_Exercise_
Type out the data again, word for word and in full.

──────── Data ────────

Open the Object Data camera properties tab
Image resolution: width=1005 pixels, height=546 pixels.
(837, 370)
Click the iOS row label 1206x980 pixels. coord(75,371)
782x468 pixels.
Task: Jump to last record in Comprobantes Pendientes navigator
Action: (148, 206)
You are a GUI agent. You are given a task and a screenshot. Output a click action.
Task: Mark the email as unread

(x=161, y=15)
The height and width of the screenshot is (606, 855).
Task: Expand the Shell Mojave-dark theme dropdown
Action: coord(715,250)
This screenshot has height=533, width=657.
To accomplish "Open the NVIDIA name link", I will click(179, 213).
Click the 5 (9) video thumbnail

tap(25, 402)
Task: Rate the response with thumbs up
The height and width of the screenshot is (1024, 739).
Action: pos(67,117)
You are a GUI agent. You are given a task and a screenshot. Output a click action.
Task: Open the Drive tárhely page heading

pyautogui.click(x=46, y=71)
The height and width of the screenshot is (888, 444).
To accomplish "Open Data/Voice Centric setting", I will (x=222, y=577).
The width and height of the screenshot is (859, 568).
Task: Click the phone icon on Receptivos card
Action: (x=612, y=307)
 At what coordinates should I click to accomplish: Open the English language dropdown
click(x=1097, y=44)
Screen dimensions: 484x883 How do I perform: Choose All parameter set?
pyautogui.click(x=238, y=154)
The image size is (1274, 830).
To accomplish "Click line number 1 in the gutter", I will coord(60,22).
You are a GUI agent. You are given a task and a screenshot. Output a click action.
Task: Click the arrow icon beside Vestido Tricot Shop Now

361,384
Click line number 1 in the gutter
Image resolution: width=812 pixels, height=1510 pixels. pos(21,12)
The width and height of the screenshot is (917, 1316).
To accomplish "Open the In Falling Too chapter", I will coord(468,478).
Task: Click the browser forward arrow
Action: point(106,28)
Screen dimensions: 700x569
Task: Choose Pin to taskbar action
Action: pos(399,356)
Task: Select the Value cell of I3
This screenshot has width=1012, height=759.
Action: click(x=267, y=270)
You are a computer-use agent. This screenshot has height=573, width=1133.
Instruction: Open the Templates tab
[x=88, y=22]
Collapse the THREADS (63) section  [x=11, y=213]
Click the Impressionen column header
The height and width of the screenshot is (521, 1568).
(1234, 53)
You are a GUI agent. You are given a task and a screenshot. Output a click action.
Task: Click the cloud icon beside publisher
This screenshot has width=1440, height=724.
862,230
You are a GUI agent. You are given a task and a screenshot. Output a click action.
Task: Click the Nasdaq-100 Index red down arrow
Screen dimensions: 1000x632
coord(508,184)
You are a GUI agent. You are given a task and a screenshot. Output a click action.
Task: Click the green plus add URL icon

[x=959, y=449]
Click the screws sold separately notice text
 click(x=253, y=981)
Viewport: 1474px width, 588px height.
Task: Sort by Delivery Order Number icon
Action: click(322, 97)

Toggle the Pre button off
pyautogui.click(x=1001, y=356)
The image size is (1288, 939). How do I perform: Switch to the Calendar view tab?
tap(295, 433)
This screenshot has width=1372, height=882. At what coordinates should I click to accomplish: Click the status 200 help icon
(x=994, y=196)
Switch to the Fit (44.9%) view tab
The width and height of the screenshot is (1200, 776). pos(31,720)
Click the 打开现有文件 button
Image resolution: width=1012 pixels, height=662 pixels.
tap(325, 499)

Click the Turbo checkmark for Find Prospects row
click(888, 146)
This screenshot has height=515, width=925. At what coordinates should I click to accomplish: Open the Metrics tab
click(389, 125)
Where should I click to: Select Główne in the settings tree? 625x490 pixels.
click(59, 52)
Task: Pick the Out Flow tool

────────

_Exercise answer_
Open the Object Data camera properties tab
Image resolution: width=1005 pixels, height=546 pixels.
(837, 370)
Click the iOS row label 1206x980 pixels. coord(75,371)
782x468 pixels.
Task: Jump to last record in Comprobantes Pendientes navigator
Action: (148, 206)
You are a GUI agent. You are given a task and a screenshot. Output a click action.
Task: Mark the email as unread

(x=161, y=15)
The height and width of the screenshot is (606, 855).
Task: Expand the Shell Mojave-dark theme dropdown
Action: coord(715,250)
This screenshot has height=533, width=657.
To accomplish "Open the NVIDIA name link", I will click(179, 213).
Click the 5 (9) video thumbnail

tap(25, 402)
Task: Rate the response with thumbs up
The height and width of the screenshot is (1024, 739).
Action: pos(67,117)
You are a GUI agent. You are given a task and a screenshot. Output a click action.
Task: Open the Drive tárhely page heading

pyautogui.click(x=46, y=71)
The height and width of the screenshot is (888, 444).
To accomplish "Open Data/Voice Centric setting", I will (x=222, y=577).
The width and height of the screenshot is (859, 568).
Task: Click the phone icon on Receptivos card
Action: (x=612, y=307)
 At what coordinates should I click to accomplish: Open the English language dropdown
click(x=1097, y=44)
Screen dimensions: 484x883 How do I perform: Choose All parameter set?
pyautogui.click(x=238, y=154)
The image size is (1274, 830).
To accomplish "Click line number 1 in the gutter", I will coord(60,22).
You are a GUI agent. You are given a task and a screenshot. Output a click action.
Task: Click the arrow icon beside Vestido Tricot Shop Now

361,384
Click line number 1 in the gutter
Image resolution: width=812 pixels, height=1510 pixels. pos(21,12)
The width and height of the screenshot is (917, 1316).
To accomplish "Open the In Falling Too chapter", I will coord(468,478).
Task: Click the browser forward arrow
Action: point(106,28)
Screen dimensions: 700x569
Task: Choose Pin to taskbar action
Action: pos(399,356)
Task: Select the Value cell of I3
This screenshot has width=1012, height=759.
Action: click(x=267, y=270)
You are a computer-use agent. This screenshot has height=573, width=1133.
Instruction: Open the Templates tab
[x=88, y=22]
Collapse the THREADS (63) section  [x=11, y=213]
Click the Impressionen column header
The height and width of the screenshot is (521, 1568).
(1234, 53)
You are a GUI agent. You are given a task and a screenshot. Output a click action.
Task: Click the cloud icon beside publisher
This screenshot has width=1440, height=724.
862,230
You are a GUI agent. You are given a task and a screenshot. Output a click action.
Task: Click the Nasdaq-100 Index red down arrow
Screen dimensions: 1000x632
coord(508,184)
You are a GUI agent. You are given a task and a screenshot. Output a click action.
Task: Click the green plus add URL icon

[x=959, y=449]
Click the screws sold separately notice text
 click(x=253, y=981)
Viewport: 1474px width, 588px height.
Task: Sort by Delivery Order Number icon
Action: click(322, 97)

Toggle the Pre button off
pyautogui.click(x=1001, y=356)
The image size is (1288, 939). How do I perform: Switch to the Calendar view tab?
tap(295, 433)
This screenshot has width=1372, height=882. At what coordinates should I click to accomplish: Click the status 200 help icon
(x=994, y=196)
Switch to the Fit (44.9%) view tab
The width and height of the screenshot is (1200, 776). pos(31,720)
Click the 打开现有文件 button
Image resolution: width=1012 pixels, height=662 pixels.
tap(325, 499)

Click the Turbo checkmark for Find Prospects row
click(888, 146)
This screenshot has height=515, width=925. At what coordinates should I click to accomplish: Open the Metrics tab
click(389, 125)
Where should I click to: Select Główne in the settings tree? 625x490 pixels.
click(59, 52)
Task: Pick the Out Flow tool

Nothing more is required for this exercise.